» GIVEN DATA:
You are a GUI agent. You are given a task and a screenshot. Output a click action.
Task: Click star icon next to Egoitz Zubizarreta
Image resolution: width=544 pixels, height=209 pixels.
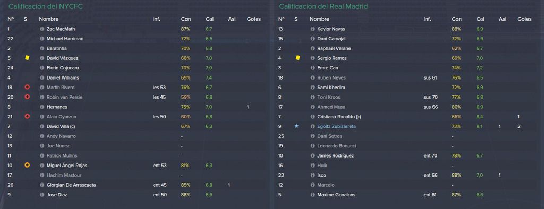coord(296,126)

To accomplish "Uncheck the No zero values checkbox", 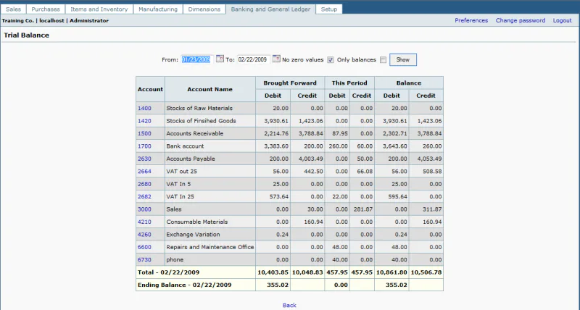I will click(331, 60).
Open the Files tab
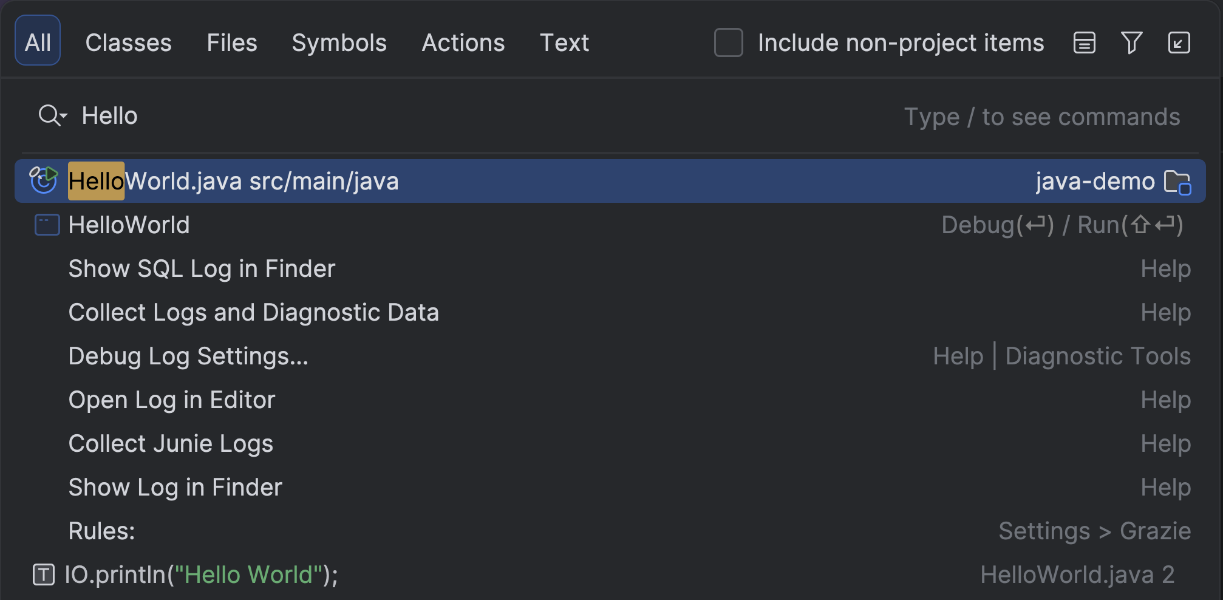 (231, 43)
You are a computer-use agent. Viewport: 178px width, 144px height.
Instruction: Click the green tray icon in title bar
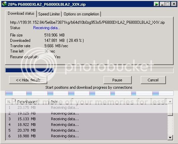(157, 4)
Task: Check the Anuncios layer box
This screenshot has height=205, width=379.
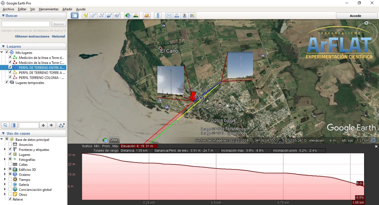Action: (x=10, y=144)
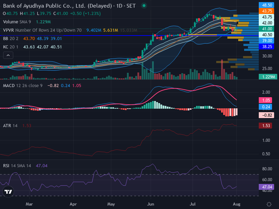Click the green 41.00 last price label

coord(266,29)
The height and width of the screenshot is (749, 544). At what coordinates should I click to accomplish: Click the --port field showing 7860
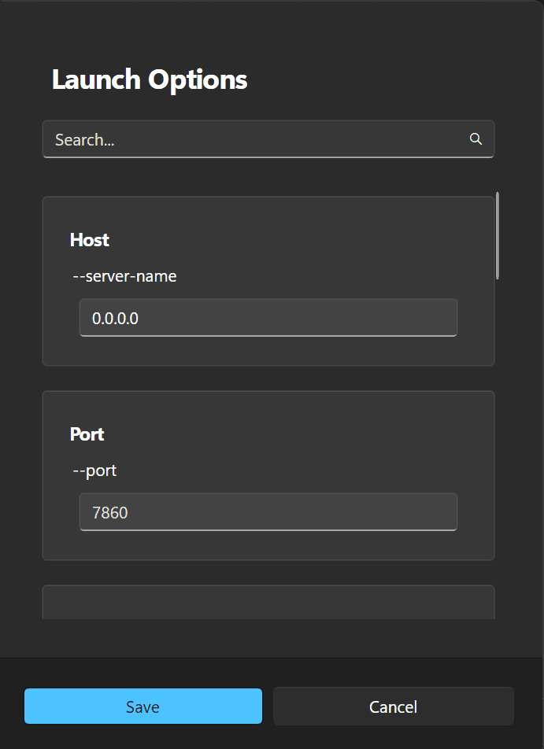pos(268,512)
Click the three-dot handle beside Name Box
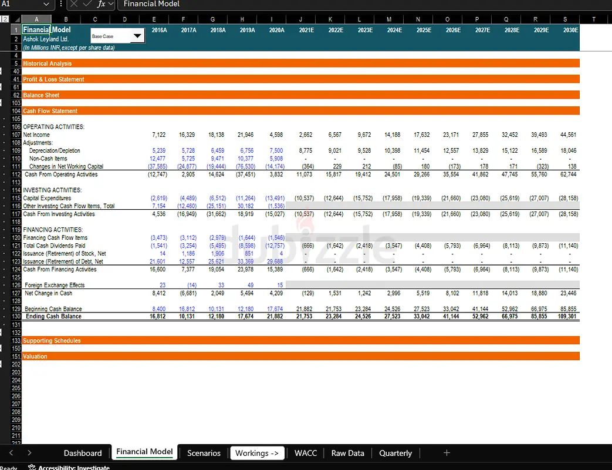 pos(62,4)
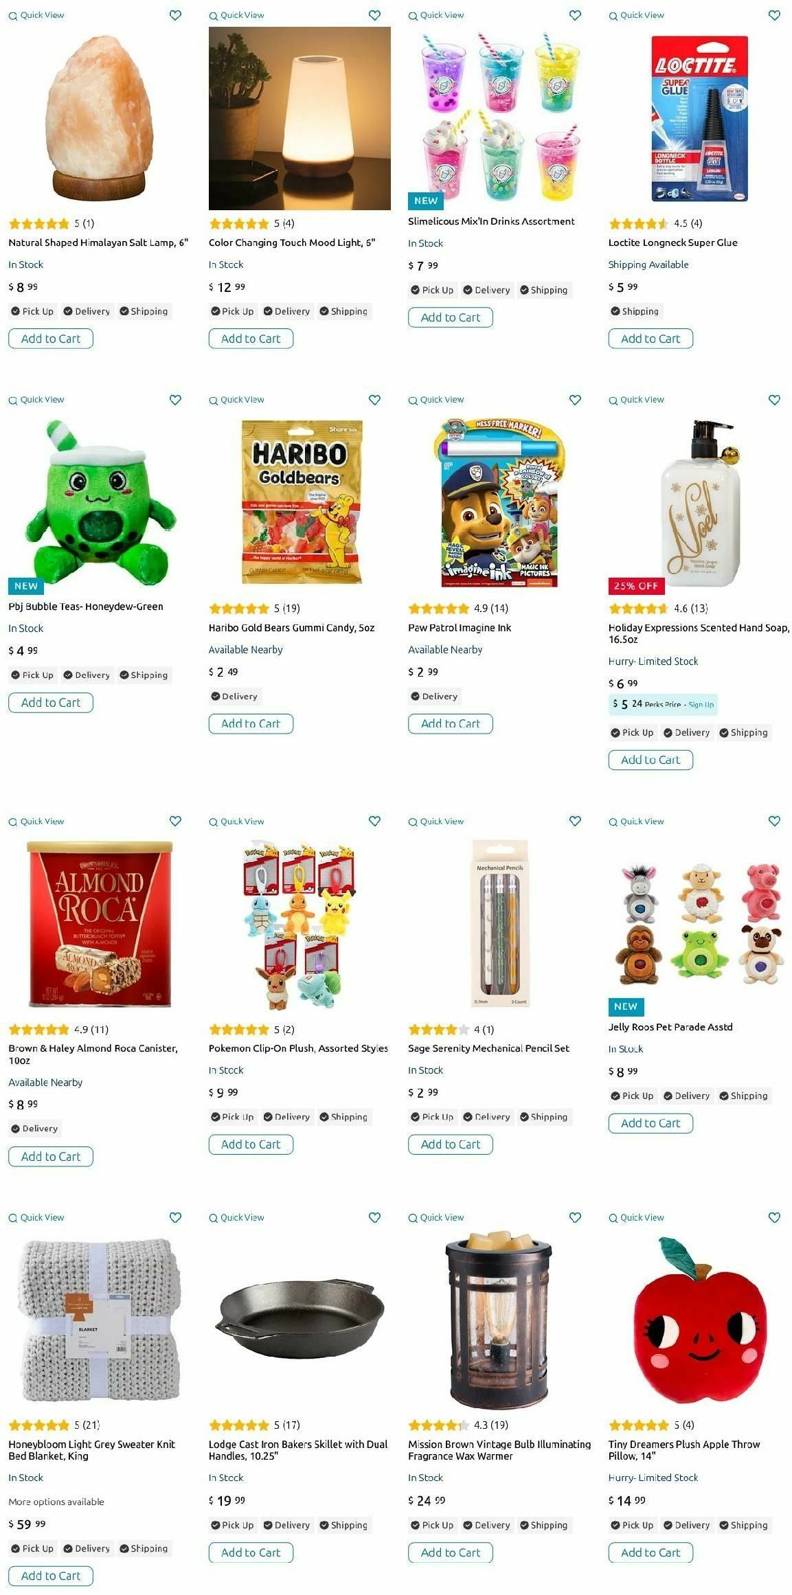
Task: Favorite the Jelly Roos Pet Parade heart
Action: click(774, 821)
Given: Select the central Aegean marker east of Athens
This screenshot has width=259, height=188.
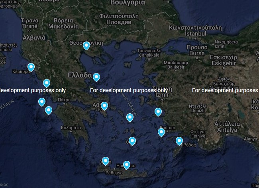Looking at the screenshot, I should point(130,117).
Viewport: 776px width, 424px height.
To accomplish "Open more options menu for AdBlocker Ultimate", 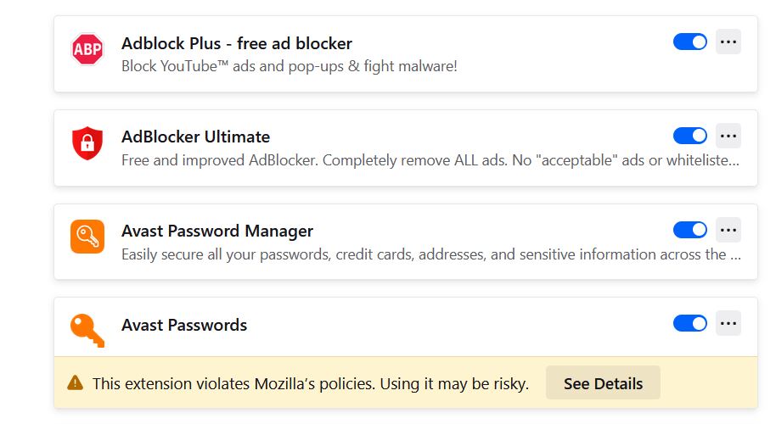I will coord(728,136).
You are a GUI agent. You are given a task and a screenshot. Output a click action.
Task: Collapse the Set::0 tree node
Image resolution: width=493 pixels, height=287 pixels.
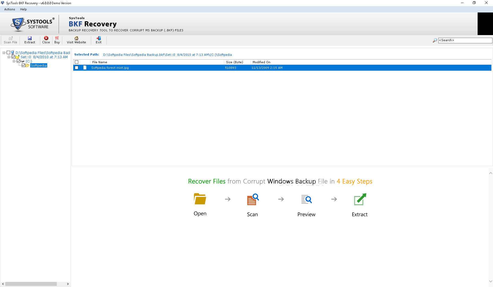tap(9, 57)
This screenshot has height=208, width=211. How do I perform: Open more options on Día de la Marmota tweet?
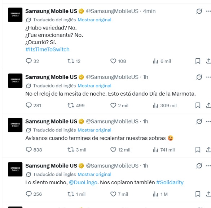[x=208, y=77]

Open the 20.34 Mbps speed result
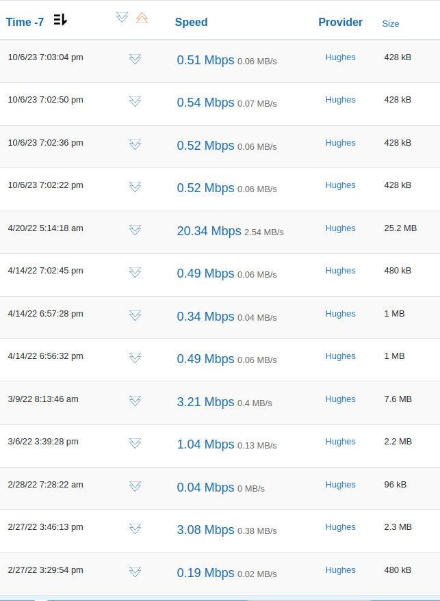(x=209, y=231)
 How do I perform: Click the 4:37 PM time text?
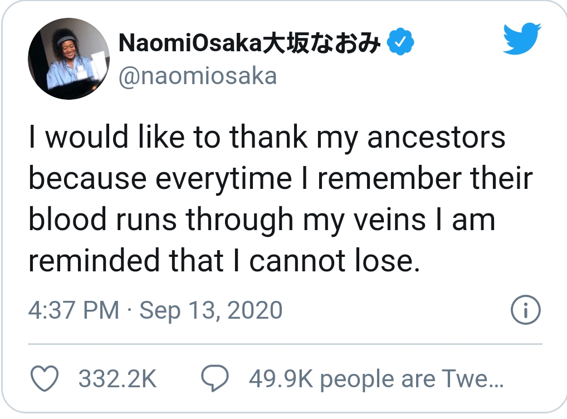pyautogui.click(x=74, y=310)
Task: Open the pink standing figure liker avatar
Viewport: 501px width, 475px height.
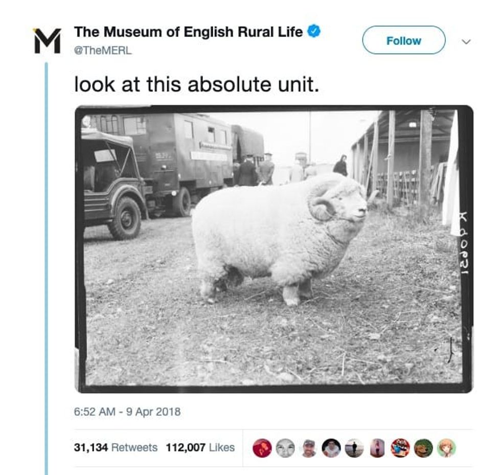Action: coord(377,448)
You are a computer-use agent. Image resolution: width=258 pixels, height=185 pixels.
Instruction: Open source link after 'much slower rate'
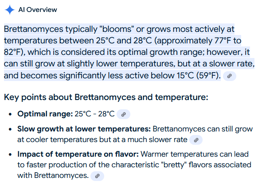tap(196, 140)
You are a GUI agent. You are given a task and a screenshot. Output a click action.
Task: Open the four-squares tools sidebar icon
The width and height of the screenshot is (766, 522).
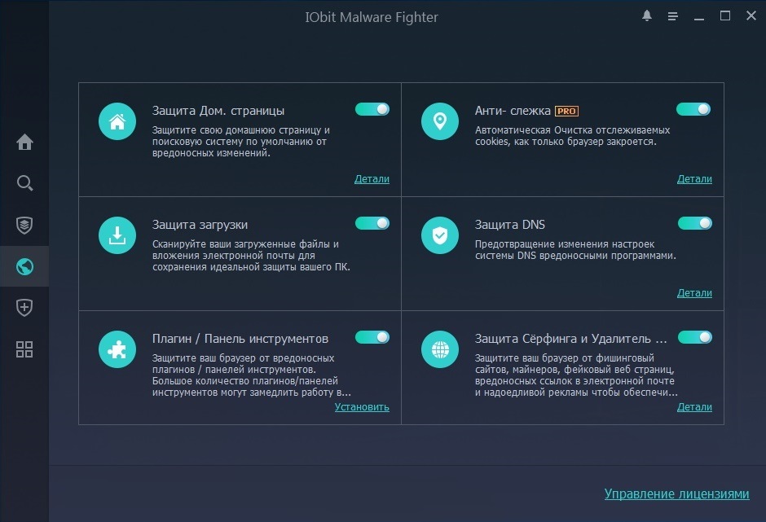tap(24, 349)
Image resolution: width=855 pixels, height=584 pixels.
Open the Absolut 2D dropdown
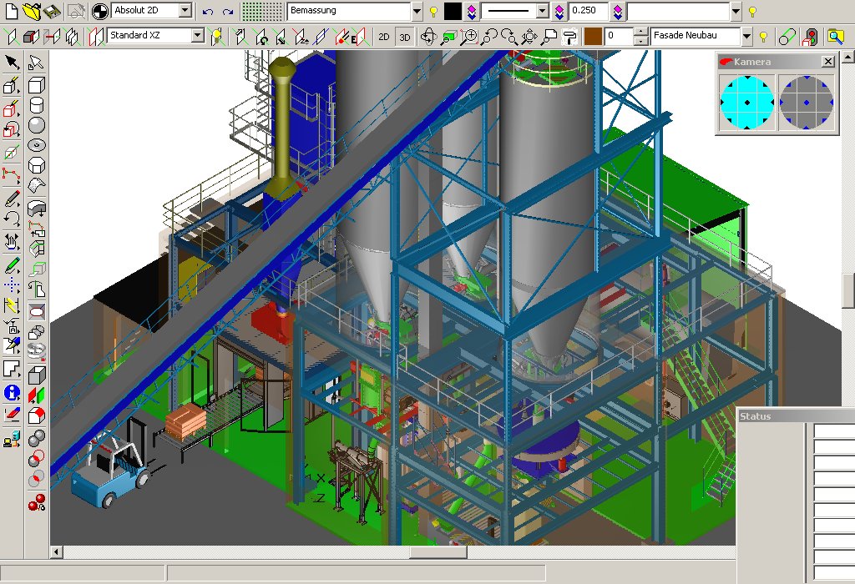tap(185, 12)
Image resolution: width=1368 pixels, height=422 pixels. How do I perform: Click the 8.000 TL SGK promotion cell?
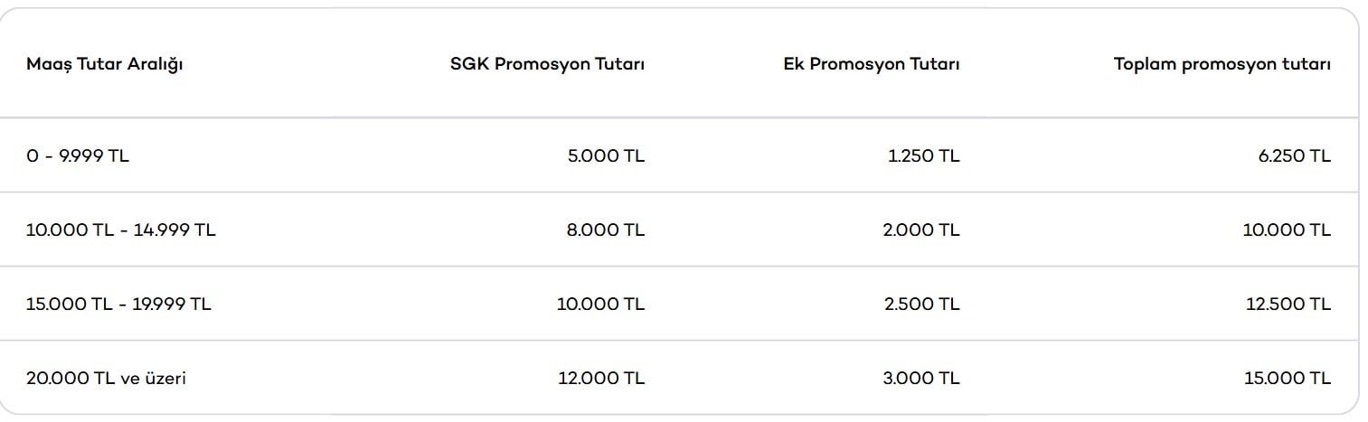pos(607,230)
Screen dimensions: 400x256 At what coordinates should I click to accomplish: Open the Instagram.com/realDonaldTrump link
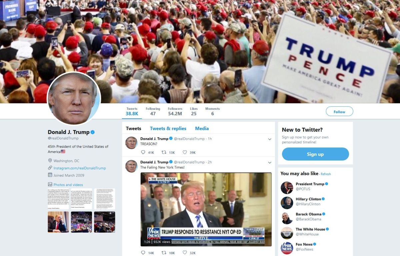pyautogui.click(x=80, y=168)
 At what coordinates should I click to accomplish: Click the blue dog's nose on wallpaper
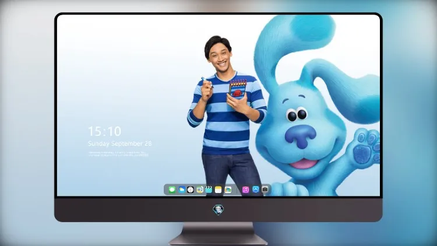point(301,136)
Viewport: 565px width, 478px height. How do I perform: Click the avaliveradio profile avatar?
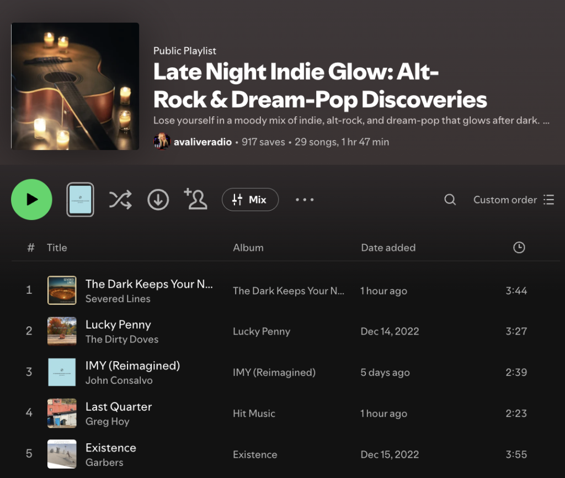161,142
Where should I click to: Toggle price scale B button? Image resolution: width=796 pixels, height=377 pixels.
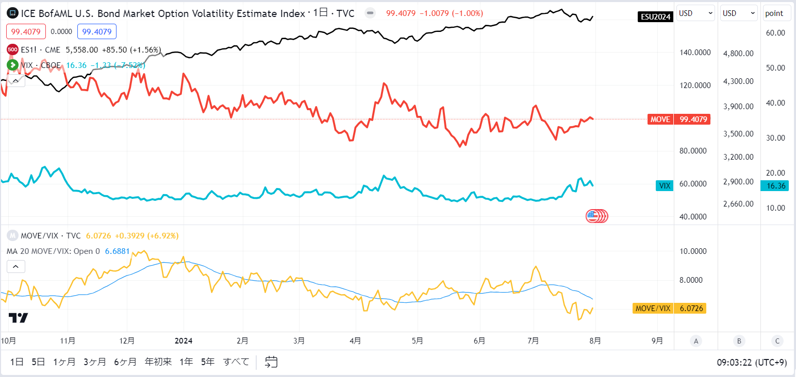739,340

» PROMPT:
Pictures should be omitted. Please return exactly the lines from the line that holds "Screen dimensions: 400x256" through the end of the records.

» RESPONSE TO THE TASK:
Screen dimensions: 400x256 At what coordinates should I click to accomplish: Open the Instagram.com/realDonaldTrump link
pyautogui.click(x=80, y=168)
 At what coordinates should I click to accomplish: Click the blue dog's nose on wallpaper
point(301,136)
Viewport: 565px width, 478px height. How do I perform: Click the avaliveradio profile avatar?
161,142
Where should I click to: Toggle price scale B button? Image resolution: width=796 pixels, height=377 pixels.
739,340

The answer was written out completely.